When Game 7 of the World Series ends, Masahiro Tanaka will have three days to decide if he wants to opt-out of the final three years and $67 million left on his contract.
The first question is — will Tanaka opt-out? He did struggle this season with a 4.74 ERA in 178.1 innings, but in a world where Ian Kennedy is worth five years and $70 million, and Jeff Samardzija is worth five years and $90 million, I think that Tanaka, who finished 7th in the Cy Young voting in 2016, can probably land at least a five year and $100 million deal.
Does that mean he definitely opts out? No. Not with a questionable health history. There is also his up-and-down play this year where he had a 4.74 ERA overall including a 6.34 ERA until June 17. That’s ugly. Still — the arm injury is more incentive to go after the guaranteed years and he is coming off a very impressive playoff performance.

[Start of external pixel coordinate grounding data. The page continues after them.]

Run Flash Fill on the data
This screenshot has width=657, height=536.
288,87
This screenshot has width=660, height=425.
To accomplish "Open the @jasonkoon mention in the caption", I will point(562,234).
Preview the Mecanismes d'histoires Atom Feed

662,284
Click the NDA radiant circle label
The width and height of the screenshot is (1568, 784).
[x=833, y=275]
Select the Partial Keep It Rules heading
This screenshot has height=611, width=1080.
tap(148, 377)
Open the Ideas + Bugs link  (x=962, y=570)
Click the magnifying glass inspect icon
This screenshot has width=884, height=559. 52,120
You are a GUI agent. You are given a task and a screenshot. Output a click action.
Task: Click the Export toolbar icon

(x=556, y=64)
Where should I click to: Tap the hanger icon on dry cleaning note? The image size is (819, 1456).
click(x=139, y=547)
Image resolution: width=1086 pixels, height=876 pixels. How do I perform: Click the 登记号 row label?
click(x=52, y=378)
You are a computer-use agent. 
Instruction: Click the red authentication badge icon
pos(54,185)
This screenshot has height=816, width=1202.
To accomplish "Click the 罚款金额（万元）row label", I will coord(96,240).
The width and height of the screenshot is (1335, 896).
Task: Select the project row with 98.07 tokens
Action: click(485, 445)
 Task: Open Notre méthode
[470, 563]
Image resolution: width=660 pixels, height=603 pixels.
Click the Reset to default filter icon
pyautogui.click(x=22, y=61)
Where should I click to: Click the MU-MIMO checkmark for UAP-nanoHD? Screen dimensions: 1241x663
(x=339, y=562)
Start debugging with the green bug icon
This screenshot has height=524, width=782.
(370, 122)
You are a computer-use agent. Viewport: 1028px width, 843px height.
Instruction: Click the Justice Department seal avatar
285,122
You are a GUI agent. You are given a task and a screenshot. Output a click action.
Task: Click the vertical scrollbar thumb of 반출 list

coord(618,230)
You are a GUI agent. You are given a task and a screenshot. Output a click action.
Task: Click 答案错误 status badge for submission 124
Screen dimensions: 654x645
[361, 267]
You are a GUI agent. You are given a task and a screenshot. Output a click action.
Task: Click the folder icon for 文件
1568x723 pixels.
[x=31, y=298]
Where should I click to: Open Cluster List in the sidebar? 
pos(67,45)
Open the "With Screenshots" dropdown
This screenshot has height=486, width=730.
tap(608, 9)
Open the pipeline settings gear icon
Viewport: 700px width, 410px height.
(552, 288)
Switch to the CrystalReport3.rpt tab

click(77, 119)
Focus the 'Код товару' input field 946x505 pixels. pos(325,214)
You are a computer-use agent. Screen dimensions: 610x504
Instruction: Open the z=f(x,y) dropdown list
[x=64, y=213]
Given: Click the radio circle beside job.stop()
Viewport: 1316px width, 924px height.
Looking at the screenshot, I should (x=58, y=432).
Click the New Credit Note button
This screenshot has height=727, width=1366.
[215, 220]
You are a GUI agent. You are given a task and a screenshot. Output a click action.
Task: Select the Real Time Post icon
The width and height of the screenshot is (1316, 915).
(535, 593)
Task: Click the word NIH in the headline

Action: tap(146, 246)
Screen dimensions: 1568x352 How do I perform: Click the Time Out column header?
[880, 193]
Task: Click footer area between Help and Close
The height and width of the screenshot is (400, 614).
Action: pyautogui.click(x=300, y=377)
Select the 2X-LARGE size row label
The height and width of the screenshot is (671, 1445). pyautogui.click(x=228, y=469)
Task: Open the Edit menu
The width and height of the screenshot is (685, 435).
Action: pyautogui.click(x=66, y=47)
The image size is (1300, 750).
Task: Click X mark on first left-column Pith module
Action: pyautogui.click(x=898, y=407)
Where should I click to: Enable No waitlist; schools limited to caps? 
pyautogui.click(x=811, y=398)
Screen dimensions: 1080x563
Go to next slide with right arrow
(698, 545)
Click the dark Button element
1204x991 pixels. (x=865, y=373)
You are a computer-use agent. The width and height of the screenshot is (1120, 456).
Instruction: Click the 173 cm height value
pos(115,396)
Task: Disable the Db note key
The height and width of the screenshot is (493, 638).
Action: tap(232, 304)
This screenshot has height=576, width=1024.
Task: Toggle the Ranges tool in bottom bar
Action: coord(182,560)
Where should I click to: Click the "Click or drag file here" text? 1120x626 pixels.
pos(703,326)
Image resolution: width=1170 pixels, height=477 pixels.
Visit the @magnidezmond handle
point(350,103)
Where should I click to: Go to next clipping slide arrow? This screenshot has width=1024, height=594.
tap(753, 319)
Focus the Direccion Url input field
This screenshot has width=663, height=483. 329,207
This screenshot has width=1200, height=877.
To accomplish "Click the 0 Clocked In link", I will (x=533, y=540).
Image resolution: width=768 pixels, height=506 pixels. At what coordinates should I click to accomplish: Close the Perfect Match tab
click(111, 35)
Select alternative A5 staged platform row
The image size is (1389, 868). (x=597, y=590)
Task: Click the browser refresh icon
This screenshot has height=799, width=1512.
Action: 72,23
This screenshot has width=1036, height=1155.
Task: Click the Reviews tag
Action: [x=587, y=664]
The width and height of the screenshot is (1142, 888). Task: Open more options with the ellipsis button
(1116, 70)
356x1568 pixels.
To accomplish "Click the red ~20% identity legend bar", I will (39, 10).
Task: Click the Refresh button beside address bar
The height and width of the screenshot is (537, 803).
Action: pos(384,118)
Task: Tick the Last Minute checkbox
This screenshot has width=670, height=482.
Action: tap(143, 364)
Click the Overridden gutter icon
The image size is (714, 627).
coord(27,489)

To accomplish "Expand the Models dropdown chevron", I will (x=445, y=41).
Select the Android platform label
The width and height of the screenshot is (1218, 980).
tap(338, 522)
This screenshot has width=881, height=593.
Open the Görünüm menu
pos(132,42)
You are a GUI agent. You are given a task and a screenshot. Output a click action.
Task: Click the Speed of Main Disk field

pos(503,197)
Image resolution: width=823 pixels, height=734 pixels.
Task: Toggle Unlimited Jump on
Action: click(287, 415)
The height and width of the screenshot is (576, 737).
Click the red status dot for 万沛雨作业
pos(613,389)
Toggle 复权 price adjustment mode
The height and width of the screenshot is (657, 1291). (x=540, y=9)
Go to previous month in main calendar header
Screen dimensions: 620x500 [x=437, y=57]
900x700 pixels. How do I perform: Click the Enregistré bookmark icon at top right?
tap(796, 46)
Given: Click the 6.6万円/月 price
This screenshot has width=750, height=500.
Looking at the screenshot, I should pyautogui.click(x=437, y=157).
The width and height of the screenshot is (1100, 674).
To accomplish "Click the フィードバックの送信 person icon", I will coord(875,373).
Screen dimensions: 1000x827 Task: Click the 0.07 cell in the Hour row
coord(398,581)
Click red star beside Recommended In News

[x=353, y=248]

If Tanaka does opt out — the Yankees basically have two options — let him walk or re-sign him.
Sure somebody will probably give Tanaka a better deal than he’ll be walking away from, but that doesn’t mean the Yankees have to be that team. They may decide to invest that money in other ways, or use it as a way to sneak under the luxury tax threshold for the first time ever. After all, Luis Severino did emerge as a potential front-end starter.
Then again, the Yankees are finally ready to compete for a World Series after years of mediocrity. It certainly would help to have Tanaka in the mix. Severino is a nice pitcher, but behind him is Sonny Gray, and Jordan Montgomery in the rotation. Sure there are a few young pitchers in Triple-A who could be candidates for the rotation, but the Yankees would probably prefer guys like Justus Sheffield be option six, seven or eight and not four or five.
Or the solution could be to take the next three days to negotiate a fair contract extension to keep Tanaka from opting out. That’s what the Yankees did with CC Sabathia and despite the fact that it seemed questionable at times it seems to have largely worked out for both sides. That could happen again here with Tanaka.
I don’t have an answer here. If you follow me on Twitter, you probably know that I go back and forth on this. My feeling is that a modest two-year extension is fair, but risky. Tanaka showed in the playoffs that he is still capable of pitching like an ace, but he spent the entire season showing that he won’t be consistent like one.
Anything longer than, say, two-years and $44 million extension is probably a poor decision. If Tanaka wants more than that it’s probably wise to invest that money elsewhere.